Because of the firestorm created, I am beginning these discussions of Rob Bell’s book, Love Wins: A Book About Heaven, Hell, and the Fate of Every Person Who Ever Lived, with a prayer. I am asking that you pause quietly and slow down enough to pray this prayer as the way to approach this entire series:
O Lord, you have taught us that without love whatever we do is worth nothing:
Send your Holy Spirit and pour into my heart your greatest gift,
which is love, the true bond of peace and of all virtue,
without which whoever lives is accounted dead before you.
Grant this for the sake of your only Son Jesus Christ,
who lives and reigns with you and the Holy Spirit, one God,
now and for ever. Amen.†
Hell. That’s the subject of conversation today. And God. Our view of God is implicit and explicit in our view of hell. The question then is what view of God is suggested by your view of hell? And, how does your view of God shape your view of hell? [Forgot: If you like this conversation, please FB share it or Retweet it.... thanks.]
I want us to sit back for a moment to consider the single-most important problem Rob Bell is facing and seeking to resolve in this book. That problem for him is how many in the church, and by and large most in the 19th and 20th Century of American evangelicals, have understood hell and who and how many populate hell. And what that view implies about God. Here are the three big facts, and you correct me if I’m wrong here.
Those who have heard the gospel and who have accepted it will go to heaven.
Those who have heard the gospel and not accepted it will go to hell.
Those who have not heard the gospel will also go to hell.
I am aware that some, I don’t know how many, believe in a fourth line:
Those who have not heard the gospel may be in a special class, and could be judged in a different way — on the basis of the light they have received from natural revelation. [At the end of this post I briefly discuss other options.]
But my experience in the evangelical world, which historically has been more or less exclusivist (salvation only in Christ, but also understood as consciously responding in this life to the preaching of the gospel itself [again see end of this post]), does not lead me to believe that there’s much reason for hope for those who have not heard. And there’s no hope for those who have heard and who have not accepted the gospel. Yes, some are much more optimistic about the fate of those who have never heard the good news about Jesus Christ, but Rob is not responding to the optimistic evangelical.
But this sketch of three or four points isn’t all of Rob Bell’s problem.

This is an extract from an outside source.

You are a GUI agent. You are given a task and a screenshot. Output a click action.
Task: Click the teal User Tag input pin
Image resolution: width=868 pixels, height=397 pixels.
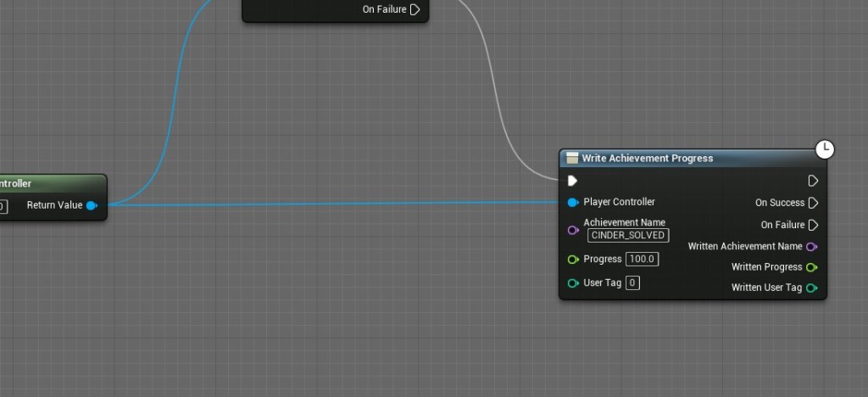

If one takes that third fact seriously, and many evangelicals have done just that, it means that most — let’s say the vast majority — of humans will go to hell because most have not heard the gospel at all. And vast numbers who have have not accepted it. Witness contemporary Europe for instance, or much of Russia. Add now to this the millions and millions in the Far East, most of those in African until the missionary movement, those in Muslim countries and millions in South America and other places not mentioned on this good globe of ours… and then add to this those who a thousand years or ago in far off places … you get the picture. The problem that arises from these three (or four) facts is that God created millions and millions of human beings over time and only a select number of them will go to heaven. The problem that arises, therefore, entails what we believe about God.
Of course, there are some theologians and probably loads of Christians who have believed otherwise. But the fact is that if one believes salvation is only in Christ (exclusivism) and and that to be a believer one must consciously believe the gospel, then Rob Bell’s caricatures or exaggerations are not as far fetched as some might be suggesting. And the more one fudges in the direction of inclusivism — that there’s a wideness in God’s mercy, or that there’s a different judgment for those who have not heard (and it’s merciful etc etc), that those who died before they were born, or before the age of accountability, etc — the less one fits the stronger exclusivist category. It’s fair to ask “Why infants who die will be saved but not those who have never heard?” And it’s fair to ask “If infants can be saved, why not others?”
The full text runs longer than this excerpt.